(AIM OF THE TASK) Return a copy of every line in the data below that contains "column".

(Pixel coordinate grounding data)
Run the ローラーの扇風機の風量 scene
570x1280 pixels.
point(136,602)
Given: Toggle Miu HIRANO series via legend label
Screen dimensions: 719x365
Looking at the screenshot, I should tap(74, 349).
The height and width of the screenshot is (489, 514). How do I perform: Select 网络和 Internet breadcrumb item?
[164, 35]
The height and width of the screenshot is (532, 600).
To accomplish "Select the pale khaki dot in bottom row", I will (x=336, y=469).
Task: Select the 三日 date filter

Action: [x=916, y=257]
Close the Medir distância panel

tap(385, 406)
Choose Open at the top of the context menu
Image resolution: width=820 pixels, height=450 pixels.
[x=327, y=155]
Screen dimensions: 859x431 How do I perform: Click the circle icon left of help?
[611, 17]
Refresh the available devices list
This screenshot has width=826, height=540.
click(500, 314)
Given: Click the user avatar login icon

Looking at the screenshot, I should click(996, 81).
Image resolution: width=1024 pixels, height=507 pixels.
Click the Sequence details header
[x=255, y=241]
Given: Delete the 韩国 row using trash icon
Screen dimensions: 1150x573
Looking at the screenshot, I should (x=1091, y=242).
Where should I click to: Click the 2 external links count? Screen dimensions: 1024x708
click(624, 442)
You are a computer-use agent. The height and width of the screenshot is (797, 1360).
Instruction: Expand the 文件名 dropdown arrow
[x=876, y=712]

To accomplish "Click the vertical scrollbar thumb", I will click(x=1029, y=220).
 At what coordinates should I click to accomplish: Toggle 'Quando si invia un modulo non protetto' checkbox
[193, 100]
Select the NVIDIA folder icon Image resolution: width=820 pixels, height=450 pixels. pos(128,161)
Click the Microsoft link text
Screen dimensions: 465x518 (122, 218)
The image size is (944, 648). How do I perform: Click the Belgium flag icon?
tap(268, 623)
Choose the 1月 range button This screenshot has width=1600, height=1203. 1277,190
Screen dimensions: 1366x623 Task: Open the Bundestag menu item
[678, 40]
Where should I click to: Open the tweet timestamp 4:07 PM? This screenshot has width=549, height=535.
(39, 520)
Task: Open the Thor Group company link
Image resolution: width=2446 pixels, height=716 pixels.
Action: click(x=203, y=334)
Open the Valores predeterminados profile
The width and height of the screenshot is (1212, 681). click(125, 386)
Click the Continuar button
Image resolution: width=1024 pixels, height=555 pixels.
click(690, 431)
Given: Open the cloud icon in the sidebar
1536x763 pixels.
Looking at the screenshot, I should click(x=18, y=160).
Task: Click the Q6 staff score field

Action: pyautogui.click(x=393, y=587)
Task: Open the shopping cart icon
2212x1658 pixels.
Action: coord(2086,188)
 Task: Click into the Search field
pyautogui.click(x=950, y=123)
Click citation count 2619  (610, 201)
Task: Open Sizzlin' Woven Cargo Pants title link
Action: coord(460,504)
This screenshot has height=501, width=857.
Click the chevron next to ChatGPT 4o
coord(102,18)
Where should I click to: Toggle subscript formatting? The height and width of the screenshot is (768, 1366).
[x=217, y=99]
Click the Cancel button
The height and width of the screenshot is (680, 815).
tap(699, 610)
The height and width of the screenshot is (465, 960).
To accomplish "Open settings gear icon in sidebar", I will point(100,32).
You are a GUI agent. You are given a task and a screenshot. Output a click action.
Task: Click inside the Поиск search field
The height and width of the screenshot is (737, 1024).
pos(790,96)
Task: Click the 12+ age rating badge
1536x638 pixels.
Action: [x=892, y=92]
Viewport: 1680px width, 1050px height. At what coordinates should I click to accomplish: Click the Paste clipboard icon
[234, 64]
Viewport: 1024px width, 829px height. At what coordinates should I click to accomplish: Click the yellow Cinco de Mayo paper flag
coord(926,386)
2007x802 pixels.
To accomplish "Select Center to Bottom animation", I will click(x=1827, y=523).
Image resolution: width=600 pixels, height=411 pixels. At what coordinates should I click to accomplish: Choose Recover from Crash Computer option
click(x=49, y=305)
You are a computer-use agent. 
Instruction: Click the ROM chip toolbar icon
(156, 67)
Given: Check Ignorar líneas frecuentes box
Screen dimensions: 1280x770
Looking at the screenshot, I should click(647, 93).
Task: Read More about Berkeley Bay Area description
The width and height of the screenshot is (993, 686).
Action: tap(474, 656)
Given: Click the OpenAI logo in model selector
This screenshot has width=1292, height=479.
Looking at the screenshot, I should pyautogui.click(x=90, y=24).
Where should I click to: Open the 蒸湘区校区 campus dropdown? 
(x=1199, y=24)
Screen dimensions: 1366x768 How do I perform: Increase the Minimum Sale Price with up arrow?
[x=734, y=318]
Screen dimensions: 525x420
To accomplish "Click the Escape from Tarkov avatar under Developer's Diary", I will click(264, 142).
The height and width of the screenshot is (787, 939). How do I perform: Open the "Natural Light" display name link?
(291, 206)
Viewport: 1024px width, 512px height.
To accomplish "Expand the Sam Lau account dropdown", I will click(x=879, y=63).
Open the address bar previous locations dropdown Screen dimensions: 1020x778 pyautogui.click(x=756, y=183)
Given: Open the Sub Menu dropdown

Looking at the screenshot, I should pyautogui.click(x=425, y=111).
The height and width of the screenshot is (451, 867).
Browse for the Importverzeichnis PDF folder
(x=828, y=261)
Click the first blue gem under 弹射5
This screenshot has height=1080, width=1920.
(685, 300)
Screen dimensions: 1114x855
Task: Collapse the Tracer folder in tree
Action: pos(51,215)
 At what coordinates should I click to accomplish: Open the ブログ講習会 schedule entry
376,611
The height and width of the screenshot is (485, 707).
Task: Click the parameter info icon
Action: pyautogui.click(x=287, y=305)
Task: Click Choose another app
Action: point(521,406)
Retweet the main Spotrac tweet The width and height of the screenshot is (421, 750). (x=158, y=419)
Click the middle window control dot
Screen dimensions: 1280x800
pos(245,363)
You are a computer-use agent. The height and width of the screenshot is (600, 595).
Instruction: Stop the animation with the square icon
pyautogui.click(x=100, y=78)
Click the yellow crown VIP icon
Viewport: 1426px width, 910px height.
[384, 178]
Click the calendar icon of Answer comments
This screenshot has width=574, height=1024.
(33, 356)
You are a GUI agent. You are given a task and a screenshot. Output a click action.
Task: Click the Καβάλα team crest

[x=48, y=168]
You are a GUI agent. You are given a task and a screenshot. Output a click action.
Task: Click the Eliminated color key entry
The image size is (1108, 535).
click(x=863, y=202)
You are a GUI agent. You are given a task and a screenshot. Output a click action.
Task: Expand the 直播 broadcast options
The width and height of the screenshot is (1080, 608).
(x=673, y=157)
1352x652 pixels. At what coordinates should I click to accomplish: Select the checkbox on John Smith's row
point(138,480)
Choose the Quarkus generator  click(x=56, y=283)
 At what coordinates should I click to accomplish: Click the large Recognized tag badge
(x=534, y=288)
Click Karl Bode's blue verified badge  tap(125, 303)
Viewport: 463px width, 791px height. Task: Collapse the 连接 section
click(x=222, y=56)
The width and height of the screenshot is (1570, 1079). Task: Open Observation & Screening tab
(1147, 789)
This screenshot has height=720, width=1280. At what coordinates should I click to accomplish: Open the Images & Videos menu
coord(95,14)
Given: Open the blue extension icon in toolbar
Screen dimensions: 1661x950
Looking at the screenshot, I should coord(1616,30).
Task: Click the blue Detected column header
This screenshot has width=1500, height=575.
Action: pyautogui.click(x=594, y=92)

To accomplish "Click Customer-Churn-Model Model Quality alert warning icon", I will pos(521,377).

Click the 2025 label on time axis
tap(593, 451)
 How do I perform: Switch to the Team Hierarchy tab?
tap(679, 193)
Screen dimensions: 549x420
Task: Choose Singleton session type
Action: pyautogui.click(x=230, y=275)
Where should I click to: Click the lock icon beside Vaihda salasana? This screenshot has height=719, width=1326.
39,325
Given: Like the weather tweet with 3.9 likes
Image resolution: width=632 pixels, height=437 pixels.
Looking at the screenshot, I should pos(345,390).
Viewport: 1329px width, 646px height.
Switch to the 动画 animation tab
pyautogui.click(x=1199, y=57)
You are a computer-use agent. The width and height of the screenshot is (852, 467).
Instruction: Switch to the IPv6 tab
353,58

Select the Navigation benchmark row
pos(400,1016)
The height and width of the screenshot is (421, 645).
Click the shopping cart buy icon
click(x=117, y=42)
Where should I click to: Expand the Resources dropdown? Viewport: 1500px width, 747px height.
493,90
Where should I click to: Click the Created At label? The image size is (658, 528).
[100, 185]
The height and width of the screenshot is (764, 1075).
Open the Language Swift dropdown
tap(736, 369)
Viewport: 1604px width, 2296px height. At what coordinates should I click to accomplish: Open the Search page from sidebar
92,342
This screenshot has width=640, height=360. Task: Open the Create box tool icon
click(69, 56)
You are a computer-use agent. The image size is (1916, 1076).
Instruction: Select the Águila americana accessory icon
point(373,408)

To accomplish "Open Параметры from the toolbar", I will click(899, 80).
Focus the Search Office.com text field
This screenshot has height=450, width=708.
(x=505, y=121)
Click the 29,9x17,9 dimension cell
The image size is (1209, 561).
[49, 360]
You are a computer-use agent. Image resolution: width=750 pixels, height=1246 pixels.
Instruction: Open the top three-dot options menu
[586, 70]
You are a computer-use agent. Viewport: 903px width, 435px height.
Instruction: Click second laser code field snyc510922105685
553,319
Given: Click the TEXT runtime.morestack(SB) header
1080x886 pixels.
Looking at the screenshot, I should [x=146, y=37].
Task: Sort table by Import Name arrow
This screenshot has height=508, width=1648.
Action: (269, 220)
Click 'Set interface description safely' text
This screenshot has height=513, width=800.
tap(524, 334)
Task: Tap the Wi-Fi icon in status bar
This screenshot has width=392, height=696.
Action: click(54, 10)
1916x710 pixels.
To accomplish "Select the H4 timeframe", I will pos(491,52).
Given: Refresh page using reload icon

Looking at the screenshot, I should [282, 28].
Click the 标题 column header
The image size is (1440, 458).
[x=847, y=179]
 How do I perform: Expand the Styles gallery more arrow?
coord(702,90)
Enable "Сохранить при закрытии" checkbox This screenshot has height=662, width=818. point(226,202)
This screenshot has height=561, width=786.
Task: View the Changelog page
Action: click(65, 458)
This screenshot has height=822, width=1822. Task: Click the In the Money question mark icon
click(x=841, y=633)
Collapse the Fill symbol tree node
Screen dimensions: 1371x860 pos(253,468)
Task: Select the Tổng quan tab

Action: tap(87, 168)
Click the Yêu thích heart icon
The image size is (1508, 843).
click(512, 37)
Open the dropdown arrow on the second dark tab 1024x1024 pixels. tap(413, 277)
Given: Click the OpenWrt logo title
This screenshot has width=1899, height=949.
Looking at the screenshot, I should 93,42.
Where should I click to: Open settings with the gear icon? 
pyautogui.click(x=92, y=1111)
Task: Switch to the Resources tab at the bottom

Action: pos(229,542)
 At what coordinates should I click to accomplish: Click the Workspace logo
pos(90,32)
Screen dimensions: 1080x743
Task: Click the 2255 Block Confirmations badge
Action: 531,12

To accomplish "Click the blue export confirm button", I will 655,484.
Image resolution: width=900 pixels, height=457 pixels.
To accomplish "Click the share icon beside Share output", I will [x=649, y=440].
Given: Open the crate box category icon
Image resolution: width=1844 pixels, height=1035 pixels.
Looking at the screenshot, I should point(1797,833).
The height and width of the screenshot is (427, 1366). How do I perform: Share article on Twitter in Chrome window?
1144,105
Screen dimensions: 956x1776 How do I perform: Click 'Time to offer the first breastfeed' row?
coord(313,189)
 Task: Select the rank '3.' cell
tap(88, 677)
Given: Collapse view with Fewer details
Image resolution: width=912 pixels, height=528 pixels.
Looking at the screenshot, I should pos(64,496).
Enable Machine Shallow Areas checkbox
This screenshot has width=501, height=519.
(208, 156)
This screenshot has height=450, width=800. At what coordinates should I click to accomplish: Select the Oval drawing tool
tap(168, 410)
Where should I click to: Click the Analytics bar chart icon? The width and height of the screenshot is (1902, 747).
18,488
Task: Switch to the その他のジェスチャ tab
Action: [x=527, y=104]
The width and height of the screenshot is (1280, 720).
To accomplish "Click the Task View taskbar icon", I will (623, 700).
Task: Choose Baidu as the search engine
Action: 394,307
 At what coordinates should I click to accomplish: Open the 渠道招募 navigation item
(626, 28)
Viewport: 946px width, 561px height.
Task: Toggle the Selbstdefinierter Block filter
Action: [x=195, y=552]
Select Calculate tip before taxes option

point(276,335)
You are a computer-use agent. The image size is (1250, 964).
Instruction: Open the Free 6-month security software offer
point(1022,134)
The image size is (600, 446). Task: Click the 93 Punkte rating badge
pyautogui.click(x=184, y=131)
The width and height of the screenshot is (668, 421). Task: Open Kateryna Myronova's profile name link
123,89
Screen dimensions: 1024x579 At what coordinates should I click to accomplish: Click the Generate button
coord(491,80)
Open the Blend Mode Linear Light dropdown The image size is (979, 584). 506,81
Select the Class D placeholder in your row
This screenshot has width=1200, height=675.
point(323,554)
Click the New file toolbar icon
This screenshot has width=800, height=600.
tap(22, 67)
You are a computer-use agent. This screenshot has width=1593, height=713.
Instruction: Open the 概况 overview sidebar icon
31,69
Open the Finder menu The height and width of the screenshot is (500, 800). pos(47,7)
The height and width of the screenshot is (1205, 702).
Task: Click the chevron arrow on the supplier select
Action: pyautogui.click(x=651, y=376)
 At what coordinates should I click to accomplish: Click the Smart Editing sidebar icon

(SOLUTION)
Task: Click the blue Detected column header
Click the 标题 column header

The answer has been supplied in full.